La settimana scorsa, il Senato ha approvato una proposta di legge avanzata dal Movimento 5 Stelle e finalizzata “a rendere il processo elettorale più trasparente e meno soggetto a distorsioni”. Tradizionalmente, la trasparenza è una metafora utile a indicare che chi governa ha un dovere di leale informazione verso gli elettori. Nella proposta, essa assume, al contrario, un significato materico e poco rassicurante.

(Semi)Trasparente è infatti non l’attività di governo, ma il materiale di manifattura delle urne elettorali, “tale da consentire la verifica della sola presenza di schede elettorali al loro interno”. Inoltre, le cabine elettorali dovranno essere chiuse solo su tre lati, con il quarto, aperto, rivolto verso il muro, in maniera tale che sia “impossibile falsificare o rendere riconoscibile il proprio voto senza essere scoperti dai membri dell’ufficio elettorale di sezione”.

L’intenzione, su cui i pentastellati insistono dalla scorsa legislatura, è quella di contrastare il voto di scambio e i brogli elettorali, impedendo fisicamente all’elettorale di portare con sé o falsificare le schede.
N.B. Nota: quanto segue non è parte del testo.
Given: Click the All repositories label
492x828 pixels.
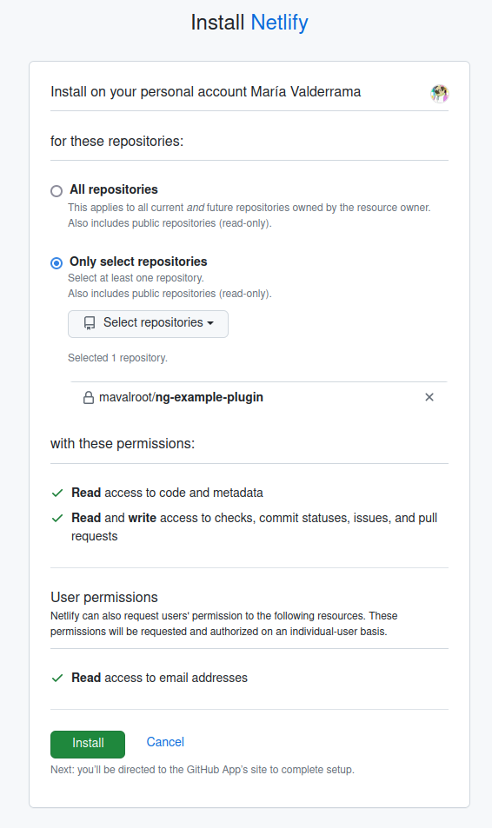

Nobili intenzioni, che si scontrano tuttavia, specie nel modo in cui sono presentate (si vedano le dichiarazioni di Luigi Di Maio nella diretta social successiva all’approvazione del Senato) con il posto che hanno, in democrazia, i principi di trasparenza e segretezza.

Chi governa ha obblighi, peraltro non illimitati, di trasparenza verso l’elettorato, perché possa essere giudicato per quel che fa. Al contrario, gli elettori hanno il diritto alla segretezza del voto. La segretezza è anzi una caratteristica essenziale del voto tutelata dalla stessa Costituzione, che evidentemente è la più bella del giorno a giorni alterni.

Hanno ragione i proponenti della legge ad affermare che la tutela del processo elettorale è alla base di qualsiasi rivoluzione democratica. Gli scandali e i brogli elettorali rappresentano la manifestazione patologica del diritto di voto. Pensare però di curarla sradicando le caratteristiche essenziali alla libertà del voto è del tutto illiberale e antidemocratico.

Il voto è, in fondo, uno scambio, tra un atto di fiducia e una promessa. Più le promesse si fanno specifiche e rivolte a categorie determinate, più esso rischia di diventare una parodia dei principi democratici. Se si vuole evitare questo scambio, la prima cosa da fare è promettere meno prebende possibili, non esporre gli elettori ai controlli degli scrutatori.